No, what you say does not follow, and your prejudicial remark is refuted by the very theory of progress. Humanity posits its principles by turns, and sometimes at long intervals: never does it give them up in substance, although it destroys successively their expressions and formulas. This destruction is called NEGATION; because the general reason, ever progressive, continually denies the completeness and sufficiency of its prior ideas. Thus it is that, competition being one of the periods in the constitution of value, one of the elements of the social synthesis, it is true to say at the same time that it is indestructible in its principle, and that nevertheless in its present form it should be abolished, denied. If, then, there is any one here who is in opposition to history, it is you.
I have several remarks to make upon the accusations of which competition has been the object. The first is that this regime, good or bad, ruinous or fruitful, does not really exist as yet; that it is established nowhere except in a partial and most incomplete manner.
This first observation has no sense. COMPETITION KILLS COMPETITION, as we said at the outset; this aphorism may be taken for a definition. How, then, could competition ever be complete?
Moreover, though it should be admitted that competition does not yet exist in its integrity, that would simply prove that competition does not act with all the power of elimination that there is in it; but that will not change at all its contradictory nature. What need have we to wait thirty centuries longer to find out that, the more competition develops, the more it tends to reduce the number of competitors?
The second is that the picture drawn of it is unfaithful; and that sufficient heed is not paid to the extension which the general welfare has undergone, including even that of the laboring classes.
If some socialists fail to recognize the useful side of competition, you on your side make no mention of its pernicious effects. The testimony of your opponents coming to complete your own, competition is shown in the fullest light, and from a double falsehood we get the truth as a result. As for the gravity of the evil, we shall see directly what to think about that.
The third is that the evil experienced by the laboring classes is not referred to its real causes.
If there are other causes of poverty than competition, does that prevent it from contributing its share? Though only one manufacturer a year were ruined by competition, if it were admitted that this ruin is the necessary effect of the principle, competition, as a principle, would have to be rejected.
The fourth is that the principal means proposed for obviating it would be inexpedient in the extreme.
Possibly: but from this I conclude that the inadequacy of the remedies proposed imposes a new duty upon you,—precisely that of seeking the most expedient means of preventing the evil of competition.
The fifth, finally, is that the real remedies, in so far as it is possible to remedy the evil by legislation, would be found precisely in the regime which is accused of having produced it,—that is, in a more and more real regime of liberty and competition.

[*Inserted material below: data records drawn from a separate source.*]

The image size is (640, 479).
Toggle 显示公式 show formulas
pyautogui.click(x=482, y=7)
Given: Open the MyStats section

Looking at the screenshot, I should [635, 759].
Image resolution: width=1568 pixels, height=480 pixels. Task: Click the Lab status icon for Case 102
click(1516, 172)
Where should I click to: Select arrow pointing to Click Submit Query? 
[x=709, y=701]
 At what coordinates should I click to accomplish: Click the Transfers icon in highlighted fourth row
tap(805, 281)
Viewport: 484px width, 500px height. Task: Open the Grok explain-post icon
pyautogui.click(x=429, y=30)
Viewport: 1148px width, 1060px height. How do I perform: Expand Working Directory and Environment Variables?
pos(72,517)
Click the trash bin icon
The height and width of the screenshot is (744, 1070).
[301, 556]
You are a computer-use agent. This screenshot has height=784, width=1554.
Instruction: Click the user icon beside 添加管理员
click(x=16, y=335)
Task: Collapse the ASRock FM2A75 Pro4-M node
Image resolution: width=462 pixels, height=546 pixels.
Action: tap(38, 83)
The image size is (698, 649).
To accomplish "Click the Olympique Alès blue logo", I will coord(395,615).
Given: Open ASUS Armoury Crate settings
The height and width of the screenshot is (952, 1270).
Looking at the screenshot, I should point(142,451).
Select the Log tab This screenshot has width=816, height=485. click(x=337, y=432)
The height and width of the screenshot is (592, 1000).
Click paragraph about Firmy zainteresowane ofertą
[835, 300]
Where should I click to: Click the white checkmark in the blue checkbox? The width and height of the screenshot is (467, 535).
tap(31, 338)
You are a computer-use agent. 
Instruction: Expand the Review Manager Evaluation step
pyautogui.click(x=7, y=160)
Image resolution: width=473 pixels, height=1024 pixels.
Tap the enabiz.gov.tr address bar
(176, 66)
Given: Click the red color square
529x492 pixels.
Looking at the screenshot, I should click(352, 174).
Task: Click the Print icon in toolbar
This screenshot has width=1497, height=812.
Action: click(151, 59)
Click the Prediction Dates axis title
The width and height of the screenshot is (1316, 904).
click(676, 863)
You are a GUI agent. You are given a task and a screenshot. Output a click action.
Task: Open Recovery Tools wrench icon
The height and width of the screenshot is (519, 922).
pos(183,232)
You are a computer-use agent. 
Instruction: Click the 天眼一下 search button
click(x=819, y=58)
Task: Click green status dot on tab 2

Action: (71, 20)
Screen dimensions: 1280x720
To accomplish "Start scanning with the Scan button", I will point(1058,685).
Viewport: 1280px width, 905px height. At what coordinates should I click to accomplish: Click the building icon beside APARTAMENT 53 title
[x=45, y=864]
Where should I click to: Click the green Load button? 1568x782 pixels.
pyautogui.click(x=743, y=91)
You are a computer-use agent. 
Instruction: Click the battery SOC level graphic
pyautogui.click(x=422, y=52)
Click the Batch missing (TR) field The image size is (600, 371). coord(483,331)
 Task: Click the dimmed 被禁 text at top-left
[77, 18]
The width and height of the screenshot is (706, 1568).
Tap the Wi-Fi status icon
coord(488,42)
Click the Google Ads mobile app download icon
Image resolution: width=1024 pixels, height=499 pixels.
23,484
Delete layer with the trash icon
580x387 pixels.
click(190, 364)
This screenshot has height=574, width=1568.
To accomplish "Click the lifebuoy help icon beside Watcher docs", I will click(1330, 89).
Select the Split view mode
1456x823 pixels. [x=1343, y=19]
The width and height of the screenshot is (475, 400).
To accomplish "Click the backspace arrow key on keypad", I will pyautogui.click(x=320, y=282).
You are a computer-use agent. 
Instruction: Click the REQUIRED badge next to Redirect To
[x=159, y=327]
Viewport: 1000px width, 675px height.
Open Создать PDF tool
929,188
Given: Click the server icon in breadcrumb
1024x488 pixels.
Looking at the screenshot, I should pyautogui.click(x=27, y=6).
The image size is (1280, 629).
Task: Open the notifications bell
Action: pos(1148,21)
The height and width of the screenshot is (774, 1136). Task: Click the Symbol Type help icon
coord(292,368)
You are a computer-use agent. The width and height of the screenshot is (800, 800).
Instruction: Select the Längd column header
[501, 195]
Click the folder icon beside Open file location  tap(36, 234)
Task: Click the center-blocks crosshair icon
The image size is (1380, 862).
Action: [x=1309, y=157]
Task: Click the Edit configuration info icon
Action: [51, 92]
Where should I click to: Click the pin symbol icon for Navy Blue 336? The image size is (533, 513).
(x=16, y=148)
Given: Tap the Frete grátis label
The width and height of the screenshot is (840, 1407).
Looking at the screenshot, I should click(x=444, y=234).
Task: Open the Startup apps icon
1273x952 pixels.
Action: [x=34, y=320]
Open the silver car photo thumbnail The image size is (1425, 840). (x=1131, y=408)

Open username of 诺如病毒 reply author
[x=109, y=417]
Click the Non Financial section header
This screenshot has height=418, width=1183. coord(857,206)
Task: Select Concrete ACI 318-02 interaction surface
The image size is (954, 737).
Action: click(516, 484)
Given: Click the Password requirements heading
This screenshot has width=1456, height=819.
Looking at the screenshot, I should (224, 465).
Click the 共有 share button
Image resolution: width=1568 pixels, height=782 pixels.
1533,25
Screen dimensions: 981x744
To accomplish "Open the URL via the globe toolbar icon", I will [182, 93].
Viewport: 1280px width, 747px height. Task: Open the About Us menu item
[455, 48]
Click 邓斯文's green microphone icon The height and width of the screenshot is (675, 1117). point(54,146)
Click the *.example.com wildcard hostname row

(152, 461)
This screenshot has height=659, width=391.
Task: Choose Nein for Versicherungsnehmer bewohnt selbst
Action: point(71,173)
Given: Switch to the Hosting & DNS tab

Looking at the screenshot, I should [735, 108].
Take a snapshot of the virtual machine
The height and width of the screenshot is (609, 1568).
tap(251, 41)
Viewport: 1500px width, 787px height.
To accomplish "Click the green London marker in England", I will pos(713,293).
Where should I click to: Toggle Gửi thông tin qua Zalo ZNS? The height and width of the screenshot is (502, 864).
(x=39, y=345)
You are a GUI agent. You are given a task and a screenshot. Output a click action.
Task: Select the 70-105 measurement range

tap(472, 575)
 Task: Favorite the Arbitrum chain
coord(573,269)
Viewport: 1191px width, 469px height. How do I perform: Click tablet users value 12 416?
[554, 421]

Well! I am willing. The remedy for competition, in your opinion, is to make competition universal. But, in order that competition may be universal, it is necessary to procure for all the means of competing; it is necessary to destroy or modify the predominance of capital over labor, to change the relations between employer and workman, to solve, in a word, the antinomy of division and that of machinery; it is necessary to ORGANIZE LABOR: can you give this solution?
M. Dunoyer then develops, with a courage worthy of a better cause, his own utopia of universal competition: it is a labyrinth in which the author stumbles and contradicts himself at every step.
"Competition," says M. Dunoyer, "meets a multitude of obstacles."
In fact, it meets so many and such powerful ones that it becomes impossible itself. For how is triumph possible over obstacles inherent in the constitution of society and consequently inseparable from competition itself?
In addition to the public services, there is a certain number of professions the practice of which the government has seen fit to more or less exclusively reserve; there is a larger number of which legislation has given a monopoly to a restricted number of individuals. Those which are abandoned to competition are subjected to formalities and restrictions, to numberless barriers, which keep many from approaching, and in these consequently competition is far from being unlimited. In short, there are few which are not submitted to varied taxes, necessary doubtless, etc.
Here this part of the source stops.